# TASK GOAL:
Write out all of the listing exactly. Add nothing to it.

# RECORDS SHOWN:
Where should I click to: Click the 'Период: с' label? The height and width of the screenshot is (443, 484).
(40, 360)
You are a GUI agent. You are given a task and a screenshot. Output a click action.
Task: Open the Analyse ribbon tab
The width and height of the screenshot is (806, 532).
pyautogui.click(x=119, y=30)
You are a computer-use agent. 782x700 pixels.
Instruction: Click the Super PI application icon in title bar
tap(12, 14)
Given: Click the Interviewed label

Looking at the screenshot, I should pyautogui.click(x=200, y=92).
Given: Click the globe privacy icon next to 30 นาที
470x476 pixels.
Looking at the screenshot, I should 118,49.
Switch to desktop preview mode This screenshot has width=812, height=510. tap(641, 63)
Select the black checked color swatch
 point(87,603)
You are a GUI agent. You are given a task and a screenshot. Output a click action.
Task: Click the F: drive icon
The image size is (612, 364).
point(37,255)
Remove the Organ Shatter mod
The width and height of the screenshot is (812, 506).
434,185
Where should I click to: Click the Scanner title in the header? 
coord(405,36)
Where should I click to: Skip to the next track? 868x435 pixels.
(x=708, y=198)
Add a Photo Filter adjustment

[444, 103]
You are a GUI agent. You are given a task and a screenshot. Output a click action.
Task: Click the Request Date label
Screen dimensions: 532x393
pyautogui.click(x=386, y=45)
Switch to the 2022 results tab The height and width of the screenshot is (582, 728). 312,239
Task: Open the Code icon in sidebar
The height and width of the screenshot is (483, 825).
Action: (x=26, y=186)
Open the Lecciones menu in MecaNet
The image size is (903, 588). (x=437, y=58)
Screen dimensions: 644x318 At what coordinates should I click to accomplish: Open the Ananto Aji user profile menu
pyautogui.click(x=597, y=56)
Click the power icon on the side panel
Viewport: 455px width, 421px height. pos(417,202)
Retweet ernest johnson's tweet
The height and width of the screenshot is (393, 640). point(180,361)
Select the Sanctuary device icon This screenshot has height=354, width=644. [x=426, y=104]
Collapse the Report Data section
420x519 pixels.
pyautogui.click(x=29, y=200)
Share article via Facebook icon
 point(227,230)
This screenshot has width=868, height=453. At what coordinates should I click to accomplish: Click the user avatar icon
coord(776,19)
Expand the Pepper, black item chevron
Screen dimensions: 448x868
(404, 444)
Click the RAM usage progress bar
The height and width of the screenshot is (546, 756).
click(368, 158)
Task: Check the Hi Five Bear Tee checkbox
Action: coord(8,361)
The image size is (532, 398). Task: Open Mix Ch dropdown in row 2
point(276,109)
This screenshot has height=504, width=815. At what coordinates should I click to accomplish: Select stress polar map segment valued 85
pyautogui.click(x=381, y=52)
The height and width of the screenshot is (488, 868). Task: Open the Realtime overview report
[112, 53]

# EXERCISE RESPONSE:
Where should I click to: Click the 'Период: с' label? The height and width of the screenshot is (443, 484).
(40, 360)
You are a GUI agent. You are given a task and a screenshot. Output a click action.
Task: Open the Analyse ribbon tab
The width and height of the screenshot is (806, 532).
pyautogui.click(x=119, y=30)
You are a computer-use agent. 782x700 pixels.
Instruction: Click the Super PI application icon in title bar
tap(12, 14)
Given: Click the Interviewed label

Looking at the screenshot, I should pyautogui.click(x=200, y=92).
Given: Click the globe privacy icon next to 30 นาที
470x476 pixels.
Looking at the screenshot, I should 118,49.
Switch to desktop preview mode This screenshot has width=812, height=510. tap(641, 63)
Select the black checked color swatch
 point(87,603)
You are a GUI agent. You are given a task and a screenshot. Output a click action.
Task: Click the F: drive icon
The image size is (612, 364).
point(37,255)
Remove the Organ Shatter mod
The width and height of the screenshot is (812, 506).
434,185
Where should I click to: Click the Scanner title in the header? 
coord(405,36)
Where should I click to: Skip to the next track? 868x435 pixels.
(x=708, y=198)
Add a Photo Filter adjustment

[444, 103]
You are a GUI agent. You are given a task and a screenshot. Output a click action.
Task: Click the Request Date label
Screen dimensions: 532x393
pyautogui.click(x=386, y=45)
Switch to the 2022 results tab The height and width of the screenshot is (582, 728). 312,239
Task: Open the Code icon in sidebar
The height and width of the screenshot is (483, 825).
Action: (x=26, y=186)
Open the Lecciones menu in MecaNet
The image size is (903, 588). (x=437, y=58)
Screen dimensions: 644x318 At what coordinates should I click to accomplish: Open the Ananto Aji user profile menu
pyautogui.click(x=597, y=56)
Click the power icon on the side panel
Viewport: 455px width, 421px height. pos(417,202)
Retweet ernest johnson's tweet
The height and width of the screenshot is (393, 640). point(180,361)
Select the Sanctuary device icon This screenshot has height=354, width=644. [x=426, y=104]
Collapse the Report Data section
420x519 pixels.
pyautogui.click(x=29, y=200)
Share article via Facebook icon
 point(227,230)
This screenshot has width=868, height=453. At what coordinates should I click to accomplish: Click the user avatar icon
coord(776,19)
Expand the Pepper, black item chevron
Screen dimensions: 448x868
(404, 444)
Click the RAM usage progress bar
The height and width of the screenshot is (546, 756).
click(368, 158)
Task: Check the Hi Five Bear Tee checkbox
Action: coord(8,361)
The image size is (532, 398). Task: Open Mix Ch dropdown in row 2
point(276,109)
This screenshot has height=504, width=815. At what coordinates should I click to accomplish: Select stress polar map segment valued 85
pyautogui.click(x=381, y=52)
The height and width of the screenshot is (488, 868). Task: Open the Realtime overview report
[112, 53]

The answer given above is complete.